Input records
---
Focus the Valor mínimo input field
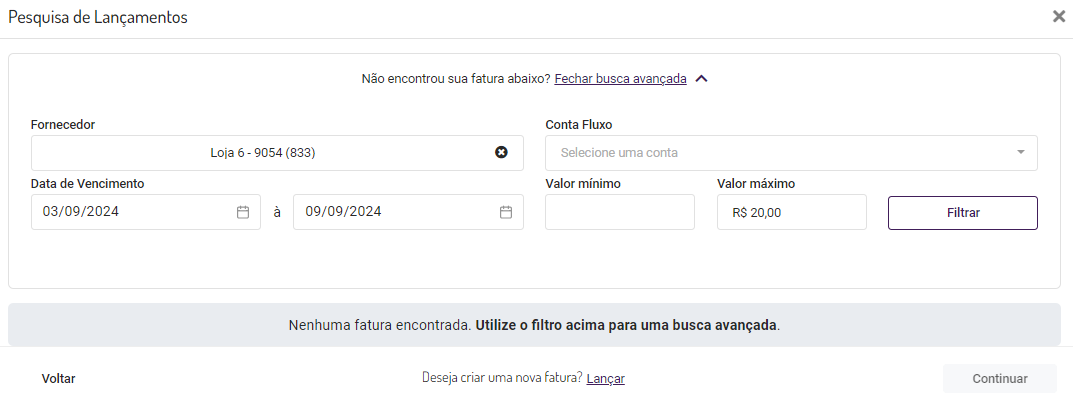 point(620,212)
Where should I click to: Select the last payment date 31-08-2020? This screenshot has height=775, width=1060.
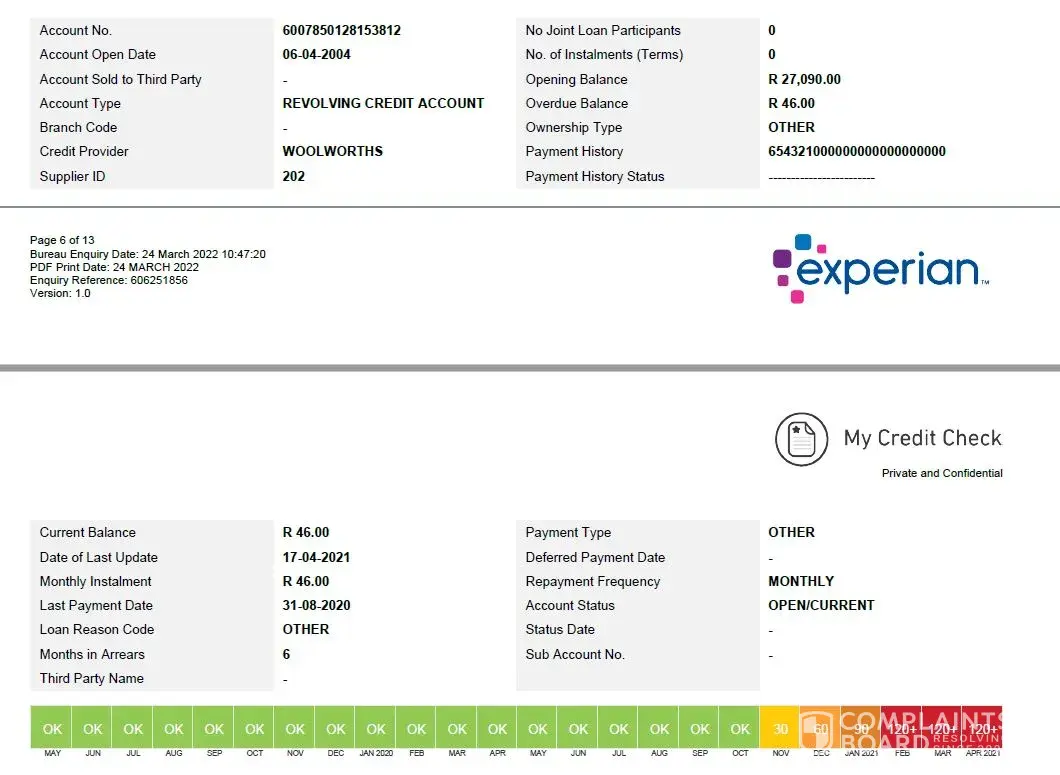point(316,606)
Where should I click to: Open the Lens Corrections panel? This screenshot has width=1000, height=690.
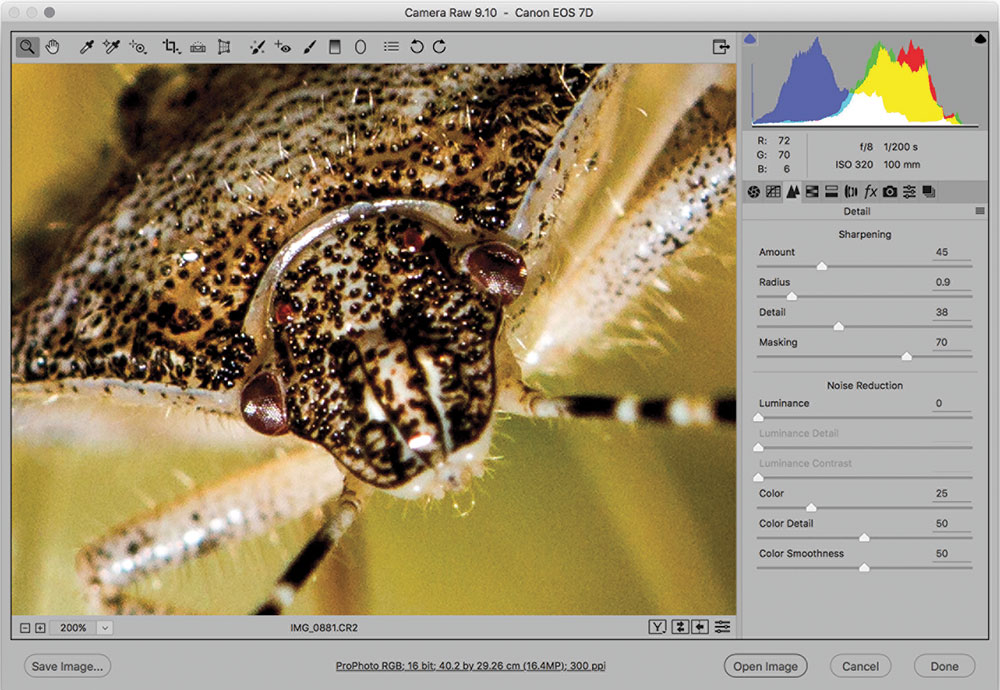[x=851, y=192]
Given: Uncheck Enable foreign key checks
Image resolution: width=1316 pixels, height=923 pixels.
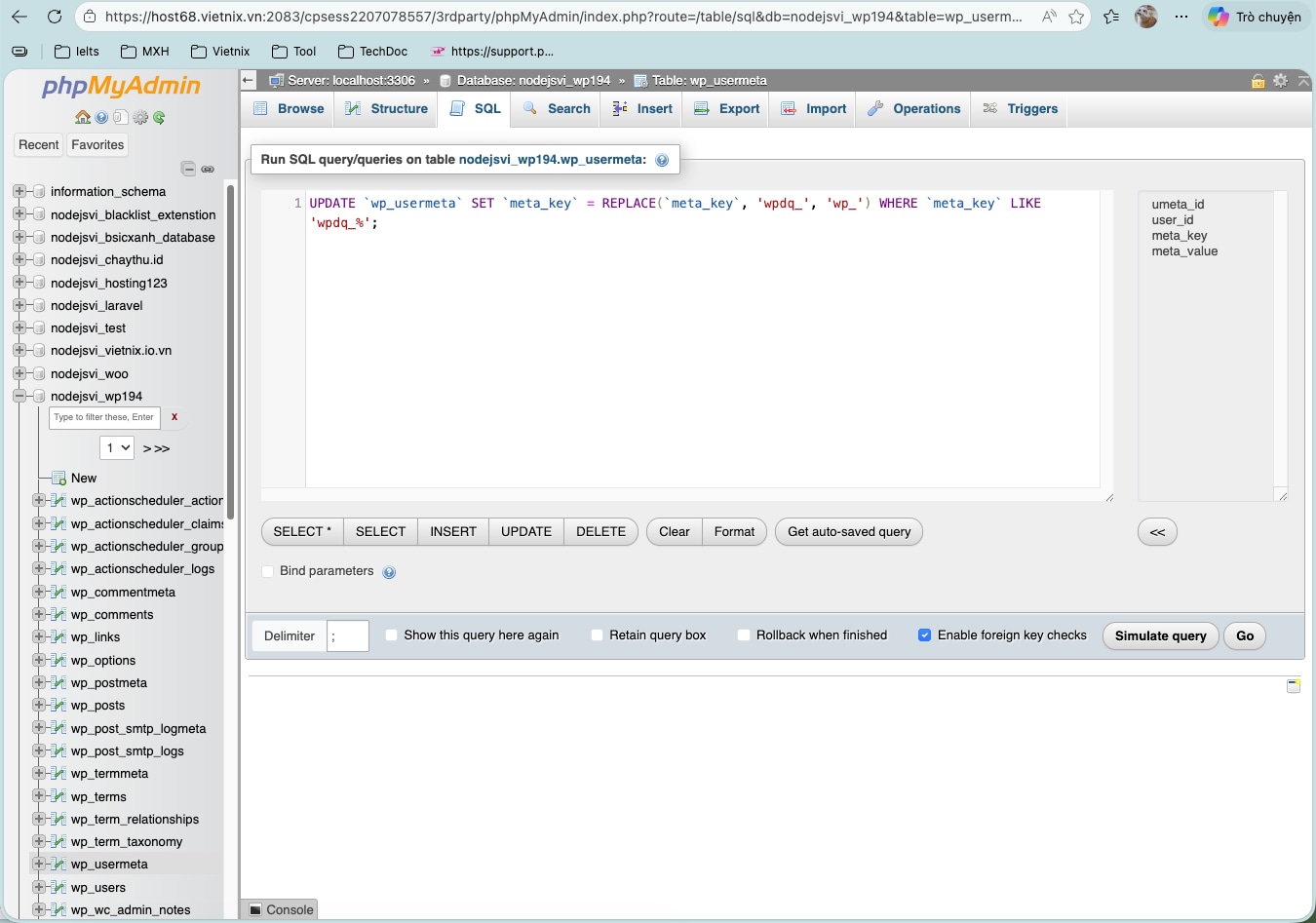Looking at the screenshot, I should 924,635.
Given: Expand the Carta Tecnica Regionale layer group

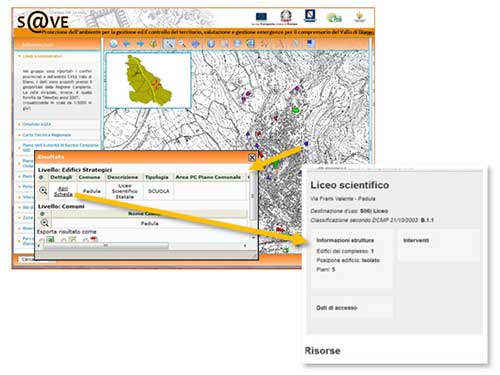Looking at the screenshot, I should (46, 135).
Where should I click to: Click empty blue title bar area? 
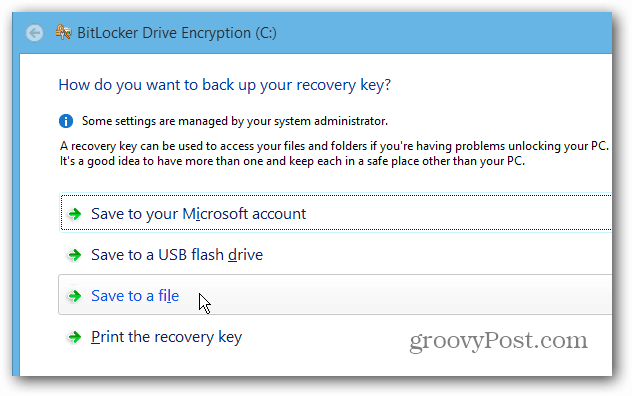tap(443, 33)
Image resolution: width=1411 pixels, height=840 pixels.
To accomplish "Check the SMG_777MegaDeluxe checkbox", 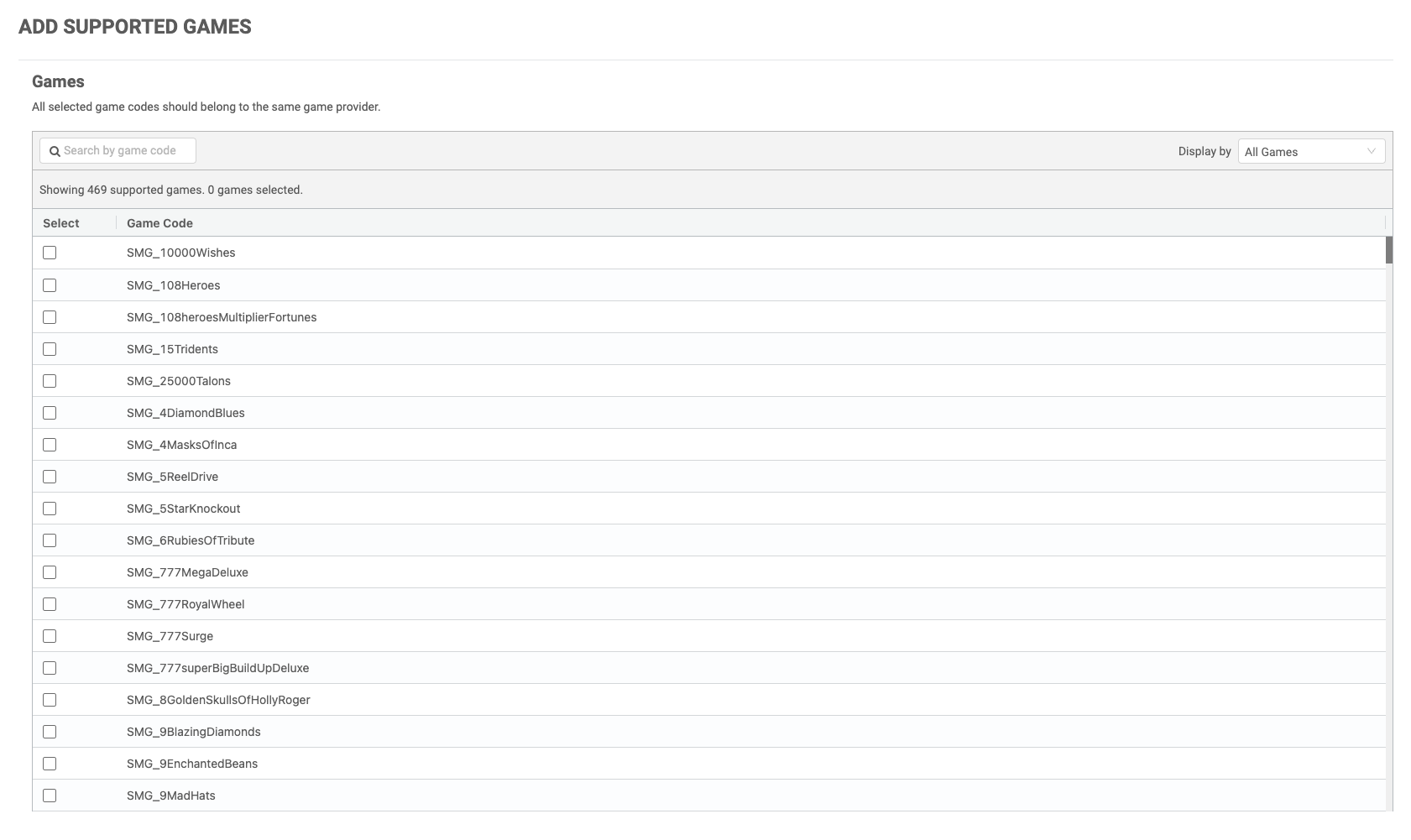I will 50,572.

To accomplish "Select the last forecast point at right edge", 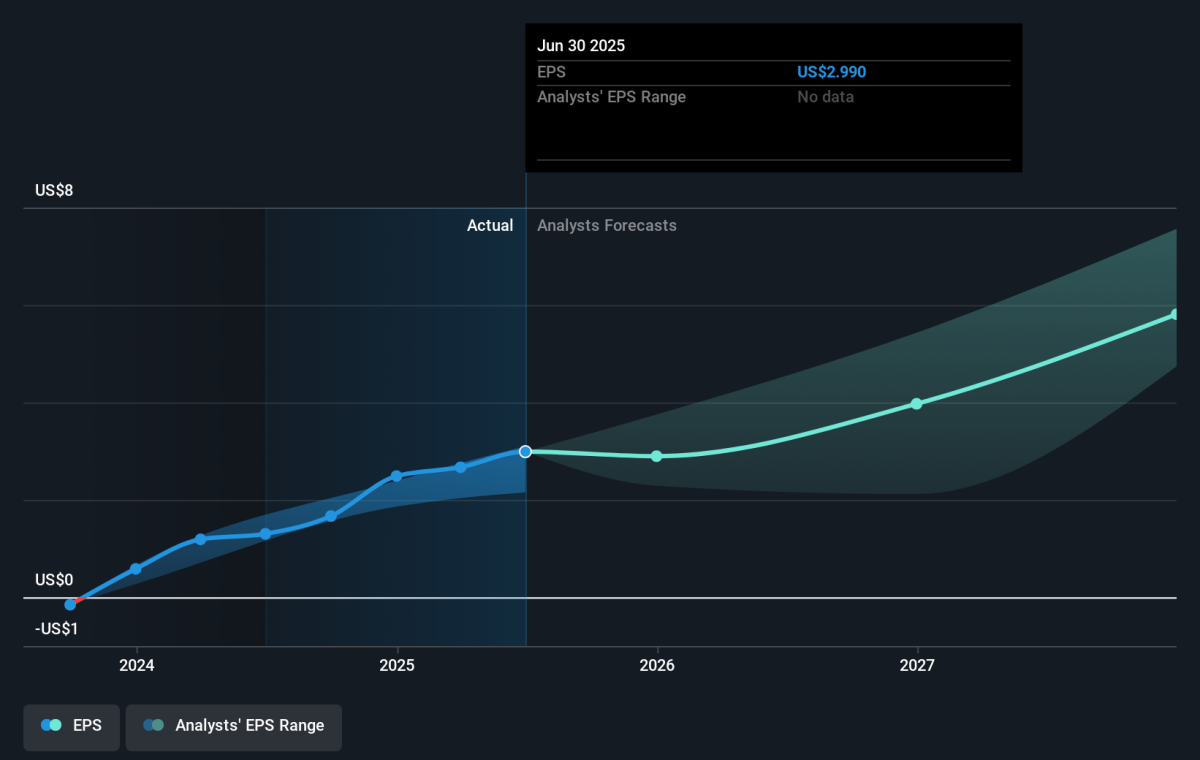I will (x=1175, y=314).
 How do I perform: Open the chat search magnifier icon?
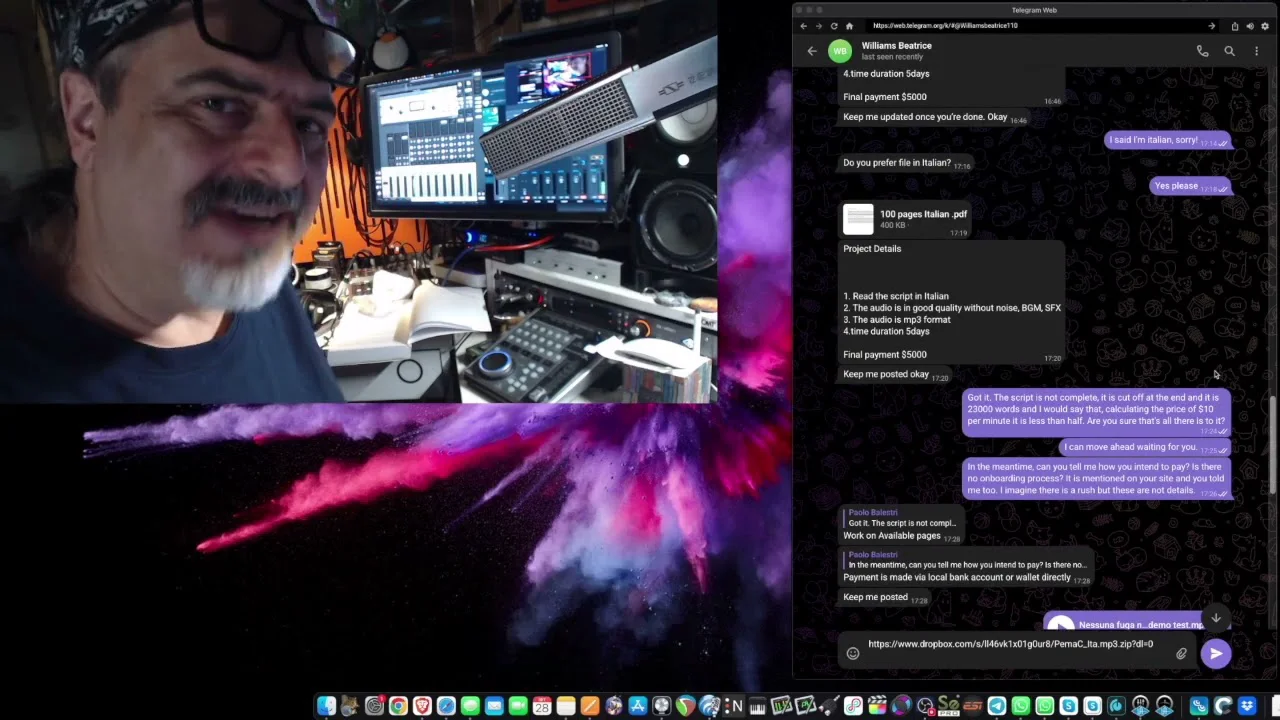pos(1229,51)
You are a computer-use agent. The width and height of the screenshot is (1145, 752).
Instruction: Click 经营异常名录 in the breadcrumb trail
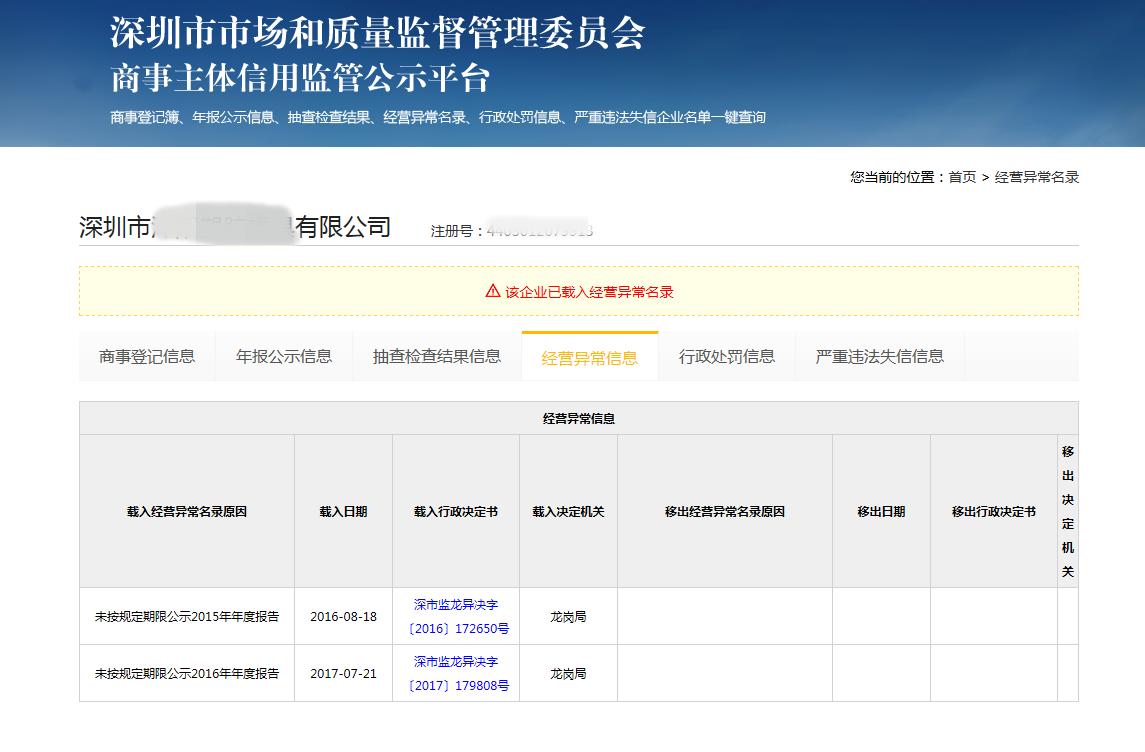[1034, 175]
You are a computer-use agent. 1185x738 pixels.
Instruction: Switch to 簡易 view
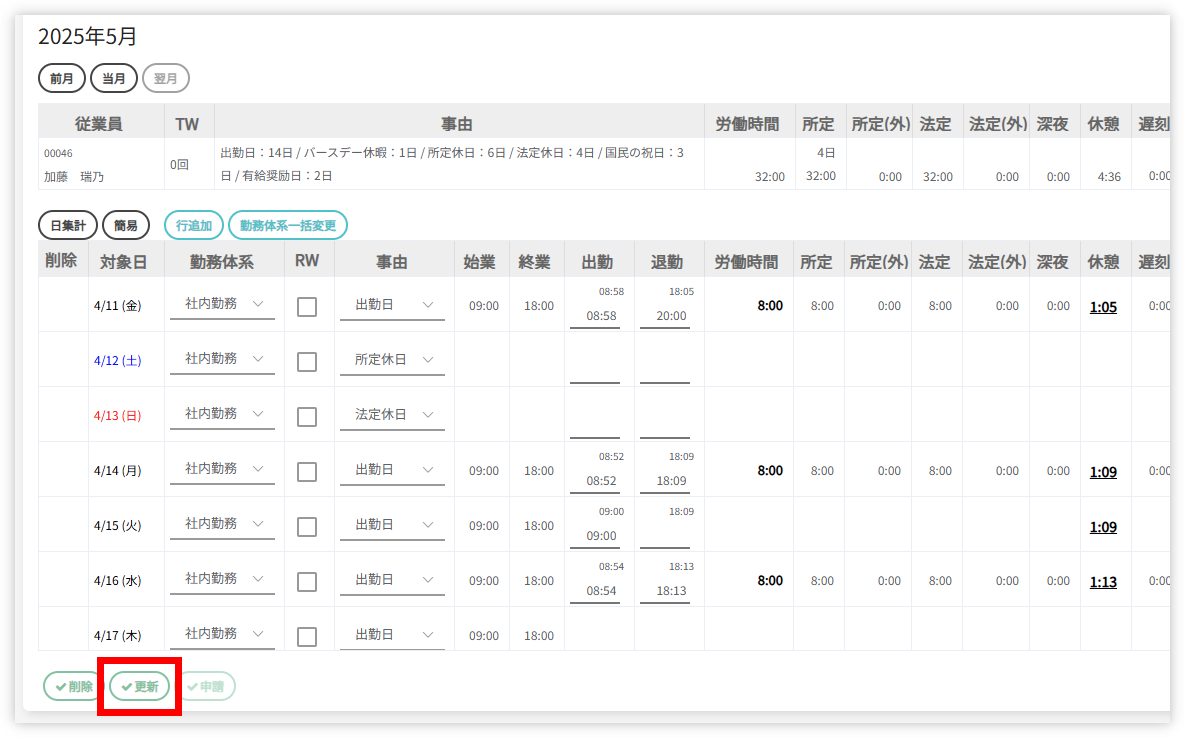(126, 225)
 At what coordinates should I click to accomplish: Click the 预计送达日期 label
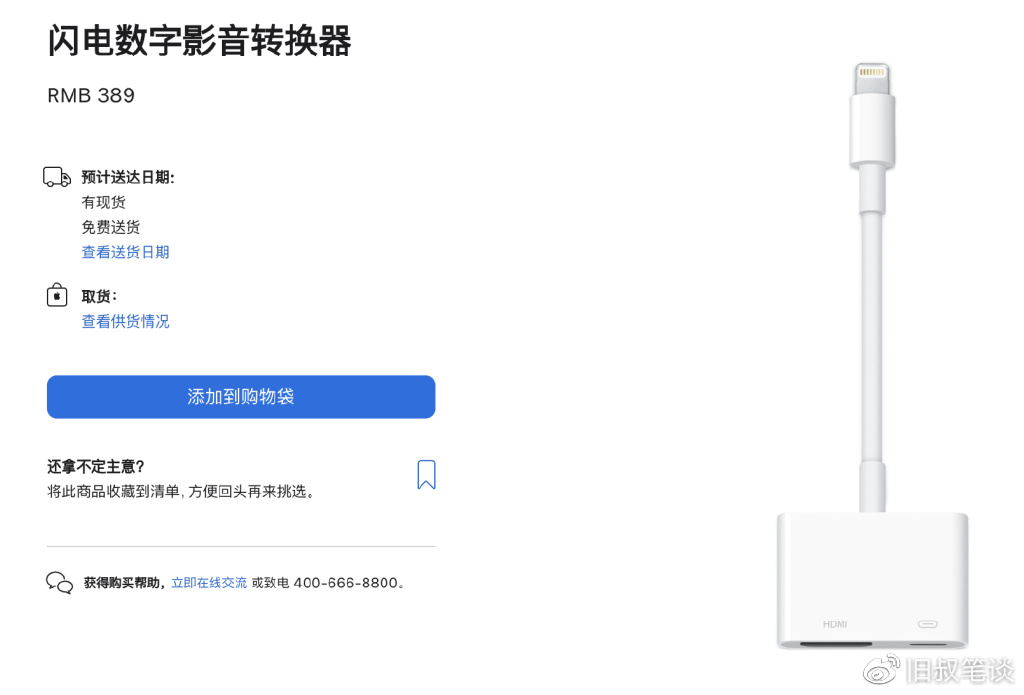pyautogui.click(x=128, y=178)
---
Exercise
Lines from the entries that contain the string "agent" must be found and copied.

Result below
You are a computer-use agent. The width and height of the screenshot is (1145, 752).
You are a computer-use agent. 1185x738 pixels.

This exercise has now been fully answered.